Timmerman is what’s called a “general aviation” airport, meaning it caters to public users, such as amateur pilots and corporate jets. Right now, tower operators assist those planes with takeoffs and landings. When the tower closes, pilots will have to communicate directly with each other to coordinate who uses the runway.
Dan Gerard is a flight instructor at Timmerman. He says most small airports don’t have control towers, so pilots learn to fly with and without that extra layer of safety.

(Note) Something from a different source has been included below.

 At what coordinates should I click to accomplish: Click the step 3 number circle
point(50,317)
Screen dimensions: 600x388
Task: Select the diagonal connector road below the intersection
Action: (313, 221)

“You know the control tower will say, ‘There’s an airplane at 2 o’clock about 500 feet above you, less than a mile away,’ and that helps pilots know exactly where to look to spot that airplane and without the control tower telling pilots where to look, it’s not as easy for pilots to spot other aircraft,” Gerard says.
Gerard says towers also streamline traffic flow, thus minimizing flights over surrounding neighborhoods.
“That’s definitely going to go away when the tower closes. The procedures are gonna change. Pilots are going to have to circle the airport more to get in line to land, whereas with the tower open, the tower can kind of manage that and control the arrivals and departures a little bit better,” Gerard says.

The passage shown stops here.